China is yet to fully recover from its pandemic-induced travel slump, with projections forecasting outbound tourism to be back on track by the end of 2025. According to the latest available data from the UN World Tourism Organization, the Asian nation lost its position as the world’s leading tourism spender in 2022, after having held the position since 2013.

Although China still saw an increase of some $5 billion in outbound tourism spending between 2021 and 2022, it was not enough to match the surge in spending from the United States in that time period, which more than doubled from $75 billion to $162 billion.

This spate of increased travel includes the phenomenon of “revenge tourism”, a term coined on social media following the lifting of Covid restrictions as people started to go on trips that they previously were unable to take.

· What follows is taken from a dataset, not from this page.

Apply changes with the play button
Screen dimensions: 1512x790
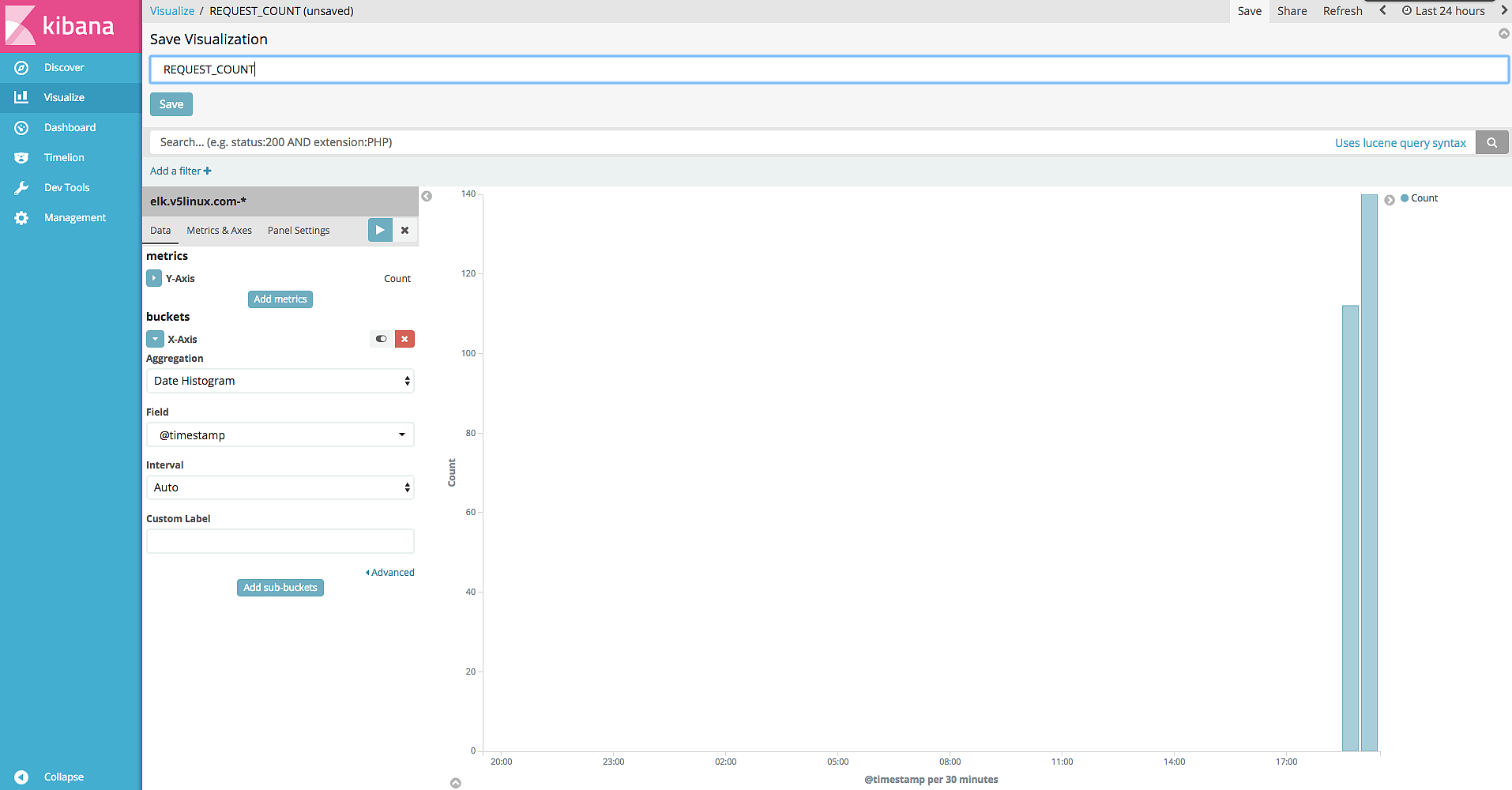point(380,231)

Even with the growth, however, both China and the United States were still some way off their pre-pandemic figures in 2022. China’s peak had hit $277.3 billion in 2018, while the U.S. reached a height of $184.8 billion in 2019.

As Statista's Anna Fleck shows in the chart below, Germany, one of the most populous and richest nations in Europe, continued to rank in the top three big spenders, while the United Kingdom has climbed into fourth position.

Infographic: The World’s Biggest Tourism Spenders | Statista

You will find more infographics at Statista

India, meanwhile, has retained seventh position and also saw a huge increase in tourist spending from $17.8 billion to $31.8 billion. Data for the United Arab Emirates was not published for 2022.

According to the latest update of the UNWTO World Tourism Barometer, international tourism reached 97 percent of pre-pandemic levels in the first quarter of 2024.

This was partly thanks to the opening of Asian markets, including visa facilitation, with China having introduced visa-free travel for citizens from France, Germany, Italy, the Netherlands, Spain and Malaysia for a year staring November 2023.

North America saw the strongest performance of the subregions in Q1 of 2024, per the report, with a 23 percent increase of international arrivals in comparison to the same period from before the pandemic, followed by Central America with an increase of 15 percent, the Caribbean and Western Europe, each with 7 percent, respectively.